* What to work on
Copy only this range: the line with "Viewport: 1463px width, 812px height." through the final line of the material, inclusive at both ends.

**********

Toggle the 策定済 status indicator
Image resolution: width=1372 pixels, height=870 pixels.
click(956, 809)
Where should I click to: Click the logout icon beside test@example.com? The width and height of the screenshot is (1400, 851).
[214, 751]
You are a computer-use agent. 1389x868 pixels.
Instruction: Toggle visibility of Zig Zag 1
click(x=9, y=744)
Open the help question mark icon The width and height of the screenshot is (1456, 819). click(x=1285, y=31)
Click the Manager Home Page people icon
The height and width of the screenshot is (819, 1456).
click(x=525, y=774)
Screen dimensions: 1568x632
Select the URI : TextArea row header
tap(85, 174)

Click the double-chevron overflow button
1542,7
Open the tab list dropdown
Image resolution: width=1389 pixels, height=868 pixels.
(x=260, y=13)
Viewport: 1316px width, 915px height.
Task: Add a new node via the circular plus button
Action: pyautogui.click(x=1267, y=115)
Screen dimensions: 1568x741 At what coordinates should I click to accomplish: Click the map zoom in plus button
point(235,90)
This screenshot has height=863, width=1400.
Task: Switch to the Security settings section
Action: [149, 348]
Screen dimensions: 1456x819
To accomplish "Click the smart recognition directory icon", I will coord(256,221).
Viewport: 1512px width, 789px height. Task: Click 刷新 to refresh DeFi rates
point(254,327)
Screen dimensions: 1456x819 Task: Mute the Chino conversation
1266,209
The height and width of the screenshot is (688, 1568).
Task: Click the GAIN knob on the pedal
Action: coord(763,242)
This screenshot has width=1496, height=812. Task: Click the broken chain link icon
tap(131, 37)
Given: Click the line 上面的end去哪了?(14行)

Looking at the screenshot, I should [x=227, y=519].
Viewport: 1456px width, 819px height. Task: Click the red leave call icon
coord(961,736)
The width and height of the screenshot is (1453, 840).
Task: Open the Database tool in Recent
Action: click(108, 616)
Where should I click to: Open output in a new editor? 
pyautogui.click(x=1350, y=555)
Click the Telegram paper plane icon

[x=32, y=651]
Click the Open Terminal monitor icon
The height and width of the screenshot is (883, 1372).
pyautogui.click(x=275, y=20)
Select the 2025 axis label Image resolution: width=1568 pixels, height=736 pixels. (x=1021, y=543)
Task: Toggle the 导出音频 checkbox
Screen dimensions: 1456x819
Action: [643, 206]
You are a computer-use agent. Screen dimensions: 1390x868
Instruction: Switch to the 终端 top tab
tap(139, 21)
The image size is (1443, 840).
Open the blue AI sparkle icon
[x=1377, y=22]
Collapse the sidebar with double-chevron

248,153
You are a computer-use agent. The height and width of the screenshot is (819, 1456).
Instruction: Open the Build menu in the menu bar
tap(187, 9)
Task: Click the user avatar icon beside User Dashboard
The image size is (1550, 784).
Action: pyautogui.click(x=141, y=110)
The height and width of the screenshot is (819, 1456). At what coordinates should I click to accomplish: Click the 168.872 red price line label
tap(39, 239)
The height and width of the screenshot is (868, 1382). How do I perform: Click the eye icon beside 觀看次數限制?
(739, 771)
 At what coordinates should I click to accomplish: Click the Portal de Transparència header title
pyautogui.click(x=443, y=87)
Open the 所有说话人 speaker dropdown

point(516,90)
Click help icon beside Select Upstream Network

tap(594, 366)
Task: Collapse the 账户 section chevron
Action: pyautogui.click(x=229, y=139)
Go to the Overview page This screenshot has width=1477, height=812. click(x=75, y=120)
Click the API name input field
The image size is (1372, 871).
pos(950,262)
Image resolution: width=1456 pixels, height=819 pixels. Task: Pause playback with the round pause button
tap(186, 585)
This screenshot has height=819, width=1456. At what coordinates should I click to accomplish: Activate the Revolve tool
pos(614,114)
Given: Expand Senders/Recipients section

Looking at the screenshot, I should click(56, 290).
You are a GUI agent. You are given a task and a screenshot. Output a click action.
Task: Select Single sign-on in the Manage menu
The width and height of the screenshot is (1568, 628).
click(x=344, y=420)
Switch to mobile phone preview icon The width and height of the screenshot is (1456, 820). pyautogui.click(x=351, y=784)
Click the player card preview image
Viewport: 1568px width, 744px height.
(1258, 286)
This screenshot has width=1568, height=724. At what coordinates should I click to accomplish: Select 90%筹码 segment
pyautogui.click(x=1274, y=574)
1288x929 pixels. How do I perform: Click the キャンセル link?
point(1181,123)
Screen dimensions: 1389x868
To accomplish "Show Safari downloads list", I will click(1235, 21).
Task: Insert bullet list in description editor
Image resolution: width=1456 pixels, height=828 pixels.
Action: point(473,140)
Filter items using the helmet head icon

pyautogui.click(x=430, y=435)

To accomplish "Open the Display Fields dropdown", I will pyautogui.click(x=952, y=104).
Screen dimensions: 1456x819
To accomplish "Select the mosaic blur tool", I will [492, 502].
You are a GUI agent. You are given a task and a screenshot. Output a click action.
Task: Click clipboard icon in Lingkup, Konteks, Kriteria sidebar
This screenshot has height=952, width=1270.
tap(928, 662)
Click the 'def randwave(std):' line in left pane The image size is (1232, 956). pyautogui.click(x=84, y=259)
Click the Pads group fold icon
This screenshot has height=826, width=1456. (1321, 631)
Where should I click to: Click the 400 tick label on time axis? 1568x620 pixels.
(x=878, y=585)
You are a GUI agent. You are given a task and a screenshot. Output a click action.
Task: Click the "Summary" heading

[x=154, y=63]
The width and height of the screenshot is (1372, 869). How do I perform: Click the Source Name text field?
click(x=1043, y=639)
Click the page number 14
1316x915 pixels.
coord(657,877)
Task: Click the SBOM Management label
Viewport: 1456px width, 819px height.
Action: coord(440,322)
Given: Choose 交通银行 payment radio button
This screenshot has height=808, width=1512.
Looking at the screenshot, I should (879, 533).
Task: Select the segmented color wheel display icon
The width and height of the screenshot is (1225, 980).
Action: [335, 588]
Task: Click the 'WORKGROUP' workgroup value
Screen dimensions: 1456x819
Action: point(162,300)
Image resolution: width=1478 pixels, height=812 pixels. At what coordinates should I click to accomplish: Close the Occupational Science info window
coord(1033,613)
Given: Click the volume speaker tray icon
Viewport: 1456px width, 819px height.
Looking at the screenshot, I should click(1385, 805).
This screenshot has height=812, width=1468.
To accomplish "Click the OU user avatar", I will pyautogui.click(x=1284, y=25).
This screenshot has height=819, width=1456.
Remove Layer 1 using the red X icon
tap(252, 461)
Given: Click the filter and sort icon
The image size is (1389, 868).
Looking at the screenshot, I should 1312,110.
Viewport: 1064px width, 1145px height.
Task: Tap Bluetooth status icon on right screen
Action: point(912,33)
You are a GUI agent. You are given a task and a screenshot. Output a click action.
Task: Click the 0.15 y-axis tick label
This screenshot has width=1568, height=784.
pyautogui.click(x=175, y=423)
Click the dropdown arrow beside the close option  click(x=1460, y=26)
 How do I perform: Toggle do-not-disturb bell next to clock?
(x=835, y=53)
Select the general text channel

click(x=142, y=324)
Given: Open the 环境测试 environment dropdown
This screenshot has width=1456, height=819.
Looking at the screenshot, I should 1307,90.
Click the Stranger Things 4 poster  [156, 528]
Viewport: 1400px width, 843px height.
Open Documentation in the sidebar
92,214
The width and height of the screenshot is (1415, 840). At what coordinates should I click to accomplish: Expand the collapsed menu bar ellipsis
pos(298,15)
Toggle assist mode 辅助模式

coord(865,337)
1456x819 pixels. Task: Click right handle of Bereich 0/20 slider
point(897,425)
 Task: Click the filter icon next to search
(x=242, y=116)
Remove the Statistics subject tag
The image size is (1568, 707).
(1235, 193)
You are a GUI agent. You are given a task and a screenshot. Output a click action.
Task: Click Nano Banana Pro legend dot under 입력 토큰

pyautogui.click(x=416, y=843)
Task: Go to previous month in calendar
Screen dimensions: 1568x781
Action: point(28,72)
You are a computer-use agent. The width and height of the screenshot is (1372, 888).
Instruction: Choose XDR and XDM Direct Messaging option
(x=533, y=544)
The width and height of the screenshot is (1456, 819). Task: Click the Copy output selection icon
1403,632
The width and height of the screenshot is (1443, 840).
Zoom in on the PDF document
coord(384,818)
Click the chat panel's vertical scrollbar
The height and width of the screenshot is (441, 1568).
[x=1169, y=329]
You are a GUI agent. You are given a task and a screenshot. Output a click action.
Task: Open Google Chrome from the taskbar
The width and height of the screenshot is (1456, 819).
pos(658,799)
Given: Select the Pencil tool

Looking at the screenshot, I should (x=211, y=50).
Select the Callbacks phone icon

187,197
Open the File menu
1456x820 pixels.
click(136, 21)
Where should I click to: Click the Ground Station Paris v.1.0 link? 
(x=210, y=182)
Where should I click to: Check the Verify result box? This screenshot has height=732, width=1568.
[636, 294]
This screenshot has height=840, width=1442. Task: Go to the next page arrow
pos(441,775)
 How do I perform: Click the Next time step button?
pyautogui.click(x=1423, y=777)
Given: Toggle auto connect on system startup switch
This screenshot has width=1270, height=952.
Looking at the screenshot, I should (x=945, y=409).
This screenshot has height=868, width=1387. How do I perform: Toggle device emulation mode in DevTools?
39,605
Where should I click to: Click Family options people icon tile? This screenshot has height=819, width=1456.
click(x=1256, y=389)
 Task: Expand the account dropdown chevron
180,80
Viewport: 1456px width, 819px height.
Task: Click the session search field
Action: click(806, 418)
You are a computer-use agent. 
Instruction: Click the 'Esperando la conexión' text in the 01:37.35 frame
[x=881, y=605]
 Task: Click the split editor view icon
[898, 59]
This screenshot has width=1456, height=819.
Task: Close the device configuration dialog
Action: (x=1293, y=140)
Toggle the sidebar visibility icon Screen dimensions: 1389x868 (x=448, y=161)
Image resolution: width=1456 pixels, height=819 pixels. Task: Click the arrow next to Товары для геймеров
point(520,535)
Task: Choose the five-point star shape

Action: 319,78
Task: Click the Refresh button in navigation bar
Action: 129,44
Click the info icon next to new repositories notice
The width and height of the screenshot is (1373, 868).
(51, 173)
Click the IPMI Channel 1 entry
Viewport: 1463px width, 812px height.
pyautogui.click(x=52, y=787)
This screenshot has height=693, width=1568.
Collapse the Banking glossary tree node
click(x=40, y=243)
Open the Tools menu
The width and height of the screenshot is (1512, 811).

**********

* Exercise output
Viewport: 1463px width, 812px height.
pyautogui.click(x=52, y=787)
This screenshot has height=693, width=1568.
Collapse the Banking glossary tree node
click(x=40, y=243)
Open the Tools menu
The width and height of the screenshot is (1512, 811).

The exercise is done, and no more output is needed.